**Источник**
+-------+

На следующий день последний Шлиссельбургский епископ написал письмо…
«Ваше Высокопреосвященство, глубокочтимый Владыко!
Обращаю к Вам свою сыновнюю просьбу.
Так как линия моего церковного поведения и руководства в направлении укрепления единства Церкви вне ориентировки по личности учитывается Вами как ошибочная, а я считаю ее в условиях данного момента здешней церковной жизни единственно мудрой, и так как результаты этой линии расцениваются Вами как углубление смуты, между тем как я считал таковые локализациею смущения, то единственным выходом для меня остается удаление от дальнейшего руководства церковной жизнью.
Мне очень тяжело, глубокочтимый Владыка, огорчать Вас отказом воспринять Ваши советы.
Наш вчерашний разговор был предметом моего тщательного продумывания, и я пришел к одному решению: настоящим я повергаю перед Вами просьбу освободить меня от несения обязанностей Вашего наместника по Св. Троицкой Александро-Невской Лавре и снять с меня руководство Шлиссельбургским и Детскосельским викариатством с увольнением на покой.
Четыре с половиной года пребывания на служении здесь, четыре с половиной года почти сплошных страданий, выучили меня ходить и определяться только состоянием по совести перед Лицем Божиим.
И теперь моя совесть спокойна. Пусть меня судит Господь.

+-------+

Перепишите дословно отрывок письма от слов «Мне очень тяжело, глубокочтимый» до слов «меня судит Господь.». Записи данных представляют собой отдельный материал и с письмом не связаны.

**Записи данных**
+-------+

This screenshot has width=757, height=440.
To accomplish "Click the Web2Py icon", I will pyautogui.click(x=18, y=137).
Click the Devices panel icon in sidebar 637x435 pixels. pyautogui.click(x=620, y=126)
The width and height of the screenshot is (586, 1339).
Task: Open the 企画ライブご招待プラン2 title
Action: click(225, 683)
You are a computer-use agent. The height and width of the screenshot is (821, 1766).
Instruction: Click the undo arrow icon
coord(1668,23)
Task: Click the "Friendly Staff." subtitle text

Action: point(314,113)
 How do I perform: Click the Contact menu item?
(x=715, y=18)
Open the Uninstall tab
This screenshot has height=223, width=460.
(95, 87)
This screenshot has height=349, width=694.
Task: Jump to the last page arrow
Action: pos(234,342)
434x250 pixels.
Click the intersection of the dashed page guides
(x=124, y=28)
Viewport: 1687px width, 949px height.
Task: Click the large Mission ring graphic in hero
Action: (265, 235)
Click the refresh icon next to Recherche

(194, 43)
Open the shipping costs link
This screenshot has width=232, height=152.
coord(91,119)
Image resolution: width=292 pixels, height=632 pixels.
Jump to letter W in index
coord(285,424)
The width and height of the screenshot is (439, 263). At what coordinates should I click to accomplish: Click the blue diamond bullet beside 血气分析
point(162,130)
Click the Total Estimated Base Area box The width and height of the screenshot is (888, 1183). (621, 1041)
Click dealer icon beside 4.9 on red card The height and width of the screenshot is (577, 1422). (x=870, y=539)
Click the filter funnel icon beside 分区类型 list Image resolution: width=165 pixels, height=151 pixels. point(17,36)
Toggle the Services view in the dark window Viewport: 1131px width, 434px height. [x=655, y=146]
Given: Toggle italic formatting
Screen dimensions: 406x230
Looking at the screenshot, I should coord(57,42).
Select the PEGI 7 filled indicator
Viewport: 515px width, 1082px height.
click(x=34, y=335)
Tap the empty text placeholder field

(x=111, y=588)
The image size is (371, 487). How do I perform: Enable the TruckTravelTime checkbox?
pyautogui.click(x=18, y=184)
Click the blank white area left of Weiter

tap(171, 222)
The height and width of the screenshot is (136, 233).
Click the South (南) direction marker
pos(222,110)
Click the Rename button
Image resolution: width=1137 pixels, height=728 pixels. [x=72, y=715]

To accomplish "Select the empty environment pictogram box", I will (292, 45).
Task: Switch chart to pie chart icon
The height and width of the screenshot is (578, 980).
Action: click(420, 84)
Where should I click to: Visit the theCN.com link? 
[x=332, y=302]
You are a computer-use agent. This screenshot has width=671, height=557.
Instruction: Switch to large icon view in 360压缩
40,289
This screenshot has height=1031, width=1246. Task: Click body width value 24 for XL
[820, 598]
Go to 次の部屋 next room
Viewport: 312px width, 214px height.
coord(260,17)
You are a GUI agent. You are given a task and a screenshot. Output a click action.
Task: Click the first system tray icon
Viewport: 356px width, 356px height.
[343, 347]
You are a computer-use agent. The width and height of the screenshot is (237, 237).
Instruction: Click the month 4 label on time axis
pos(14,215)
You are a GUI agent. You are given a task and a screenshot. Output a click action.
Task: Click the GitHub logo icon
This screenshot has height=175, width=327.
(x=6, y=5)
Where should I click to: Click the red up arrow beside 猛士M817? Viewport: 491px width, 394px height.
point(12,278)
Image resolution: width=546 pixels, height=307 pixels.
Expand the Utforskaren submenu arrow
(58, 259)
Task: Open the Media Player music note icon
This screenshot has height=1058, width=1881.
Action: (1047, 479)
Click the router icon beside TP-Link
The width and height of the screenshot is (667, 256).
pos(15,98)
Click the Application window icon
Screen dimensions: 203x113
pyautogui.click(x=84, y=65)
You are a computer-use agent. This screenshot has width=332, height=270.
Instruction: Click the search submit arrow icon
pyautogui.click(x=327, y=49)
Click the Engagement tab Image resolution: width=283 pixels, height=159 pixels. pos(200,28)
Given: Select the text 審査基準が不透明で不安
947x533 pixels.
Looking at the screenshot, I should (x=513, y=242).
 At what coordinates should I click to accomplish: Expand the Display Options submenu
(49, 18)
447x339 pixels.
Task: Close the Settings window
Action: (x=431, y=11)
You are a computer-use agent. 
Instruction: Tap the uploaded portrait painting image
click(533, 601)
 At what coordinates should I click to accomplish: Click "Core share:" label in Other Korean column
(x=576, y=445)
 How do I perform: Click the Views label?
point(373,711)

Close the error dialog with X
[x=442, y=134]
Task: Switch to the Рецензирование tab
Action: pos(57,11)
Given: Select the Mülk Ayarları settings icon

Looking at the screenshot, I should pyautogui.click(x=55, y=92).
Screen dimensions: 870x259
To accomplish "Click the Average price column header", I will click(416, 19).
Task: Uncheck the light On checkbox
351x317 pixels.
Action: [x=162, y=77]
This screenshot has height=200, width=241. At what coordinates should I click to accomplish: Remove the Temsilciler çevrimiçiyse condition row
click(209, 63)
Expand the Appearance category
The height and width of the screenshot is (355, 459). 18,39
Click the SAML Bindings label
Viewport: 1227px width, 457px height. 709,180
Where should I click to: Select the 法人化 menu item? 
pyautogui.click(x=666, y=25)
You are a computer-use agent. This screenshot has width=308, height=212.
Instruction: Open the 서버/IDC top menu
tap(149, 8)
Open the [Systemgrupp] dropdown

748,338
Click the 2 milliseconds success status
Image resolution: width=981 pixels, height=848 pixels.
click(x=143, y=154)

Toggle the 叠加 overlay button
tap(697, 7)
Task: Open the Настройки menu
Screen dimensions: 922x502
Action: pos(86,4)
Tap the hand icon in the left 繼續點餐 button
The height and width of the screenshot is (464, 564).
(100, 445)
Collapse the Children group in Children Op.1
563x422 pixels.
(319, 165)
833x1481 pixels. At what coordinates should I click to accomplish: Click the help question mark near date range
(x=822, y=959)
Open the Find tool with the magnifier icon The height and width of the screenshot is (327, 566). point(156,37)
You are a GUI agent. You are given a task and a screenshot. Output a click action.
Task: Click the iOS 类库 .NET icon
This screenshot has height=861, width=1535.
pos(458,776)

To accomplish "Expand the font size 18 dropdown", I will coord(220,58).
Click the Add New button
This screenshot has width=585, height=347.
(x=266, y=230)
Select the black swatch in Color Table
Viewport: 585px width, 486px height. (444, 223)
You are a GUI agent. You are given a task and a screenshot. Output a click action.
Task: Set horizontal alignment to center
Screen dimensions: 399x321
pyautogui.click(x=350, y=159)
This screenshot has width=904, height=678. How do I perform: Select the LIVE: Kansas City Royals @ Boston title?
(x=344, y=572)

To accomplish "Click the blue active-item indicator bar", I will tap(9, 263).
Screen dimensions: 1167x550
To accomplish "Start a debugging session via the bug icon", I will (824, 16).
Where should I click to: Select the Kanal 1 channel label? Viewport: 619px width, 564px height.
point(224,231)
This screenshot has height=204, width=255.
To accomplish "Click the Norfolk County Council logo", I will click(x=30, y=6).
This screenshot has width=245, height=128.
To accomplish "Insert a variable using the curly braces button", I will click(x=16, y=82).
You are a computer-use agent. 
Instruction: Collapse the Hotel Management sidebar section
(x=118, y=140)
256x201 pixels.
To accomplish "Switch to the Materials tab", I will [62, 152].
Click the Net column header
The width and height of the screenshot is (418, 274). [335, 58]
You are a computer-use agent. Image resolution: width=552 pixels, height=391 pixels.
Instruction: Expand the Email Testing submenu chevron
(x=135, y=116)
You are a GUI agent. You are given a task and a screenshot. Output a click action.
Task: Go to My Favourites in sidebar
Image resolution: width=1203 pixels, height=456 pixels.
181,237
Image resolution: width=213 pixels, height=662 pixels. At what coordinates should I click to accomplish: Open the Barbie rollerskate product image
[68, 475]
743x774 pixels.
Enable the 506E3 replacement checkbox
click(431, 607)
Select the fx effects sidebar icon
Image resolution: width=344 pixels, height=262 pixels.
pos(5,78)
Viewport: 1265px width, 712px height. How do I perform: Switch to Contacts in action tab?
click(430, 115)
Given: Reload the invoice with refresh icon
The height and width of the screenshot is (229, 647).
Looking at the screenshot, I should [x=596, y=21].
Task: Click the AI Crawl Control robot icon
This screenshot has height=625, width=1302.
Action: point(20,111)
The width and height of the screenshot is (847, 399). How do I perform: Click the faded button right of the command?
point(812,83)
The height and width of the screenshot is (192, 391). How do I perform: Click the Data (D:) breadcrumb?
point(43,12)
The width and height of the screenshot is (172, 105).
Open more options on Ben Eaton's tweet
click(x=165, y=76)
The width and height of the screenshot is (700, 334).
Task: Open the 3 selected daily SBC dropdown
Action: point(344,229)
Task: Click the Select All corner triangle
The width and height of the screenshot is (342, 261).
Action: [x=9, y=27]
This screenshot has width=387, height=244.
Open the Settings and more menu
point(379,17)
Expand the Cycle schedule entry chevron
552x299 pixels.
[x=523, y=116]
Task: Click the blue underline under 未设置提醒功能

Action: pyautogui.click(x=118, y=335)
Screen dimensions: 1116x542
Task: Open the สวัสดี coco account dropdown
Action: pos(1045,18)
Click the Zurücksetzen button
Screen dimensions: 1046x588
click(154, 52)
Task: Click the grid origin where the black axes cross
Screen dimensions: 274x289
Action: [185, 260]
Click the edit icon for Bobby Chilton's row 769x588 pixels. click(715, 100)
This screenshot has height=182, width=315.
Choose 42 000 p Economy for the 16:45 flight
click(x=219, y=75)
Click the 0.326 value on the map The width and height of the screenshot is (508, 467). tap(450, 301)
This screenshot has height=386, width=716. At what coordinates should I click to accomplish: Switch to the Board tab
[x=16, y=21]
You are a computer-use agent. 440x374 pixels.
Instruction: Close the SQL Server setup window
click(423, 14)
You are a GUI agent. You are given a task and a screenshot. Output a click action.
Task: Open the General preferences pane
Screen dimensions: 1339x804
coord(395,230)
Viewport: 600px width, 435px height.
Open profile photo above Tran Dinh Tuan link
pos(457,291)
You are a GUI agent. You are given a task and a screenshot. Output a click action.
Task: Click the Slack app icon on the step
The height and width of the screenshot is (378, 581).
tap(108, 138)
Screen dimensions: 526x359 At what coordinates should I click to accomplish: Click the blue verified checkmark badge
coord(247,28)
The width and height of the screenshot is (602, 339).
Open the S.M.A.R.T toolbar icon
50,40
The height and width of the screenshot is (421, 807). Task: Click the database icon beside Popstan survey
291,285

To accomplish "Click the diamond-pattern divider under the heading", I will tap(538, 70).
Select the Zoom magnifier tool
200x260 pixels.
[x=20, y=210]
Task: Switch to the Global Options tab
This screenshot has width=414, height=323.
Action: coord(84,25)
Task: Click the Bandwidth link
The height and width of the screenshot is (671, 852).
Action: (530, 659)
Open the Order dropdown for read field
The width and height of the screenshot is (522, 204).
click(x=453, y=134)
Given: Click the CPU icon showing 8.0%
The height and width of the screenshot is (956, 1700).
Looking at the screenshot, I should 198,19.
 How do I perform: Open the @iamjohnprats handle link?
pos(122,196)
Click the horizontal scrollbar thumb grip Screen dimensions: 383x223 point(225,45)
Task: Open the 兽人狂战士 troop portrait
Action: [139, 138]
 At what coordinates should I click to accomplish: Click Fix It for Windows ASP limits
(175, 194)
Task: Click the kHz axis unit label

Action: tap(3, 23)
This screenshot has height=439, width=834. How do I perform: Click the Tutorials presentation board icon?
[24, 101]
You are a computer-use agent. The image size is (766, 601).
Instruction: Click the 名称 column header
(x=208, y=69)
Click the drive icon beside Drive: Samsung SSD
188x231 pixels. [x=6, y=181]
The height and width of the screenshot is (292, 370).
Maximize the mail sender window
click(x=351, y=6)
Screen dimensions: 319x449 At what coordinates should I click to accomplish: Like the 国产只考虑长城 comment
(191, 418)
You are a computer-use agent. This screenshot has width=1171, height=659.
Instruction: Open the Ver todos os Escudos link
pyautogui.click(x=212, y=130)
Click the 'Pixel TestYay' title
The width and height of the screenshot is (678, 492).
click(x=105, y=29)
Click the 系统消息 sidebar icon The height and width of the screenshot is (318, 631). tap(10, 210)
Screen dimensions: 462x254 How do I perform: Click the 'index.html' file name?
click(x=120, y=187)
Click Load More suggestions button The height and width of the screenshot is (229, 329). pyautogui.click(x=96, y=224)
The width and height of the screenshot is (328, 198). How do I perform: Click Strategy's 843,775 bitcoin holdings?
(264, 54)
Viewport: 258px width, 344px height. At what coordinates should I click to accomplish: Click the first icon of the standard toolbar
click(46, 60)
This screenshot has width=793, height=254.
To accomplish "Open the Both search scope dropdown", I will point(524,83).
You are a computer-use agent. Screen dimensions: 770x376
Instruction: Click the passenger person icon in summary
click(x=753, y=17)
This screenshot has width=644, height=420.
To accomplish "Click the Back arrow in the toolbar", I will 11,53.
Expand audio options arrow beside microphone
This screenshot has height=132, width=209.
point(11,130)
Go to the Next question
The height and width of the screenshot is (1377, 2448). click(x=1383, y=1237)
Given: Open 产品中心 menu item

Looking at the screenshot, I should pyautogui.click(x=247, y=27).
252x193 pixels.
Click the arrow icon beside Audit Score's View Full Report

+-------+

**Разобранный ответ**
Мне очень тяжело, глубокочтимый Владыка, огорчать Вас отказом воспринять Ваши советы.
Наш вчерашний разговор был предметом моего тщательного продумывания, и я пришел к одному решению: настоящим я повергаю перед Вами просьбу освободить меня от несения обязанностей Вашего наместника по Св. Троицкой Александро-Невской Лавре и снять с меня руководство Шлиссельбургским и Детскосельским викариатством с увольнением на покой.
Четыре с половиной года пребывания на служении здесь, четыре с половиной года почти сплошных страданий, выучили меня ходить и определяться только состоянием по совести перед Лицем Божиим.
И теперь моя совесть спокойна. Пусть меня судит Господь.